§ **課題**
gensimとscikit-learnによる文書分類の手順を記した記事の続きを、示された最後の行の次から書きなさい。

§ **本文抜粋**
%%

はじめに

文書分類をしたくなったが、fasttextによる自動分類が思ったように上手くいかなかった
その理由は教師データの件数が少なかったかもしれないと考えた
少ない教師データでも上手くいく自動分類が欲しい
少し調べてみたら、gensim+scikit-learnでも分類できそうなので、そちらも試すことにした

前提

Windows 10 pro バージョン1803
Windows Subsystem for Linux(WSL)版ubuntu バージョン8.04 LTS (Bionic Beaver)
Python 3.6.5 :: Anaconda, Inc.
gensim==3.5.0
scikit-learn==0.19.1
mecab-python3==0.7

全体の流れ

Linuxを用意する
pythonを入れる
日本語コーパスを手に入れる
日本語パーサを入れる
分類ライブラリを入れる
教師データを作る
モデルを作る
分類する

Windows Subsystem for Linux(WSL)でubuntuを入れる

こちらの記事を参照のこと

Windows Subsystem for Linuxにssh接続する

こちらの記事を参照のこと
以下、基本的にはteratermで作業

viを初心者でも使いやすくする

こちらの記事を参照のこと
初心者なりに、以下、ソースはvimでがりがり書いていきます

pythonを入れる

こちらの記事を参照のこと

日本語コーパスを手に入れる

こちらの記事を参照のこと

日本語パーサを入れる

pipでお手軽インストール

pip install mecab-python3

上手くいかなければこちらの記事を参照のこと
上記記事にテスト用スクリプトも書いてある

分類ライブラリを入れる

今回はgensim+scikit-learnを使う
今回はタイミングが悪かったのか、pipもアップグレードしろと言われたので、まとめて実行

pip install --upgrade pip
pip install msgpack
pip install msgpack-python
pip install gensim

この流れでインストールするとエラーや警告は出なかった

教師データを作る

こちらの記事を参照のこと

モデルを作る

まず、辞書を作成するスクリプトを作成

vi make_dictionary.py

辞書は、全ての教師データをMeCabで名詞だけの分かち書きにする
つぎに、gensimで辞書にする
ついでにフィルタをかける(オプションの意味は後述)
no_below: 出現文書数N未満の単語を削除
no_above: 出現文書率がN％より上（N%は除かれない）の単語を削除
keen_n: no_below,no_aboveによるフィルターに関わらず、指定した数の単語を保持
keep_tokens: 指定した単語を保持
この辺は今回はフィーリングでザックリ決めた
あとで考え直す必要がありそう

make_dictionary.py

import sys
from gensim import corpora
import MeCab

def get_tokens(content):
    tokens = []
    tagger = MeCab.Tagger('')
    tagger.parse('')
    node = tagger.parseToNode(content)
    while node:
        if node.feature.split(',')[0] == '名詞':
            tokens.append(node.surface)
        node = node.next
    return tokens

def get_content(file_name):
    contexts = []
    with open(file_name, 'r', encoding='utf-8') as f:
        line = f.readline()
        while line:
            contexts.append(line.strip())
            line = f.readline()
    return ''.join(contexts)

def get_tokens_list(input_file):
    tokens_list = []
    file_list = []
    with open(input_file, 'r', encoding='utf-8') as f:
        line = f.readline()
        while line:
            file_list.append(line.strip())
            line = f.readline()
    for file_name in file_list:
        content = get_content(file_name)
        tokens = get_tokens(content)
        tokens_list.append(tokens)
    return tokens_list

def main(argv):
    input_file = argv[0]
    output_file = argv[1]
    tokens_list = get_tokens_list(input_file)
    dictionary = corpora.Dictionary(tokens_list)
    dictionary.filter_extremes(no_below=5, no_above=0.05)
    dictionary.save_as_text(output_file)

if __name__ == '__main__':
    main(sys.argv[1:])

%%

§ **データ抜粋**
%%

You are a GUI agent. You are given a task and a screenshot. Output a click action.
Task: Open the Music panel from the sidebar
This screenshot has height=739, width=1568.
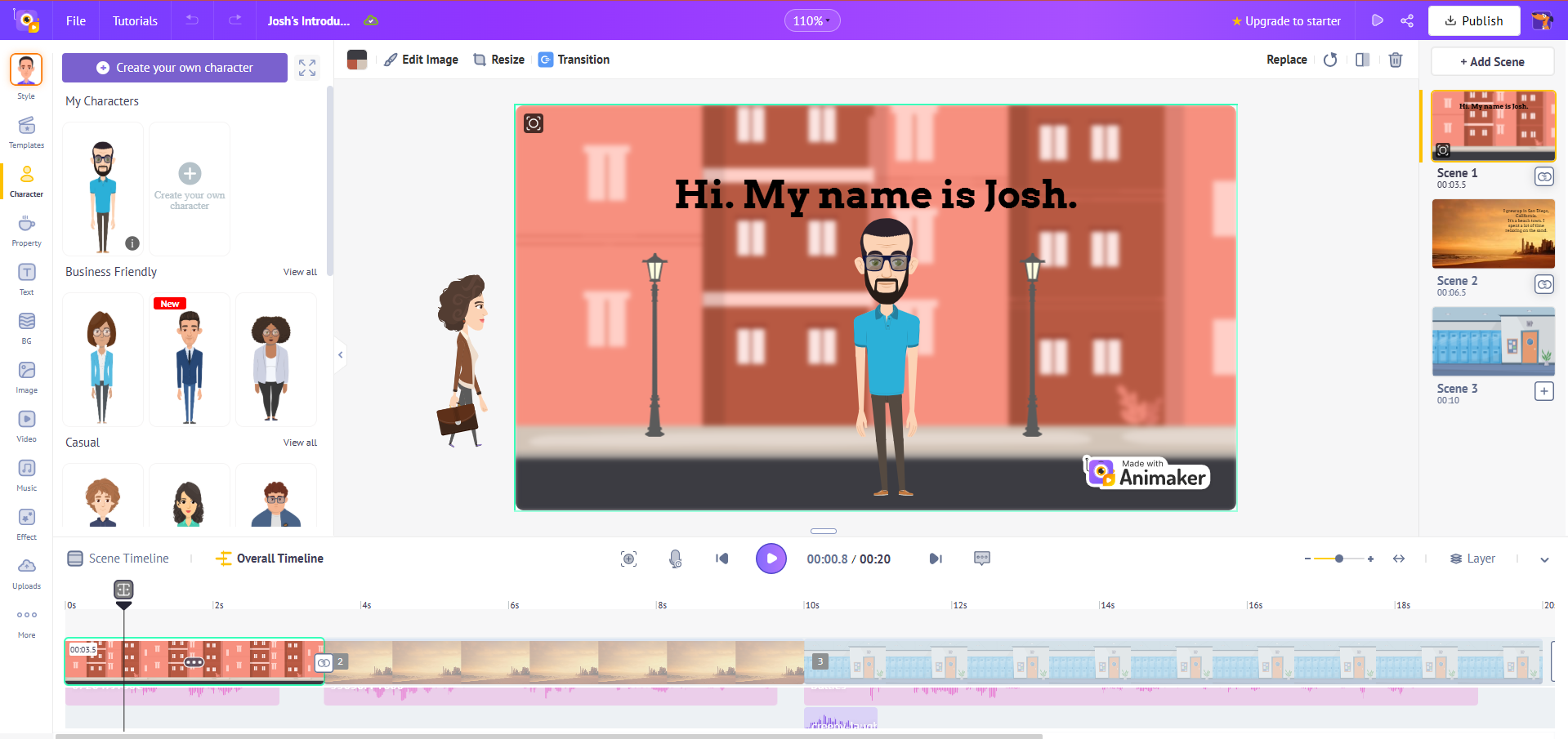pos(26,474)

%%

§ **解答**
つぎに、分類器(モデル)を作るスクリプトを作る

vi make_model.py

モデルは、再びすべての教師データを形態素に分解して名詞だけ取り出し、先ほど作った辞書を取り出し、辞書を使って「疎」な単語ベクトルを作成し、それを「密」なベクトルにし、密なベクトルのリストとラベルのリストで学習を行う
ラベルは、数字でカテゴリ名はラベル辞書に逃がしておく

make_model.py

import sys, os, re
import MeCab
from gensim import corpora, matutils
from sklearn.ensemble import RandomForestClassifier
from sklearn.externals import joblib

def get_tokens(content):
    tokens = []
    tagger = MeCab.Tagger('')
    tagger.parse('')
    node = tagger.parseToNode(content)
    while node:
        if node.feature.split(',')[0] == '名詞':
            tokens.append(node.surface)
        node = node.next
    return tokens

def get_content(file_name):
    contexts = []
    with open(file_name, 'r', encoding='utf-8') as f:
        line = f.readline()
        while line:
            contexts.append(line.strip())
            line = f.readline()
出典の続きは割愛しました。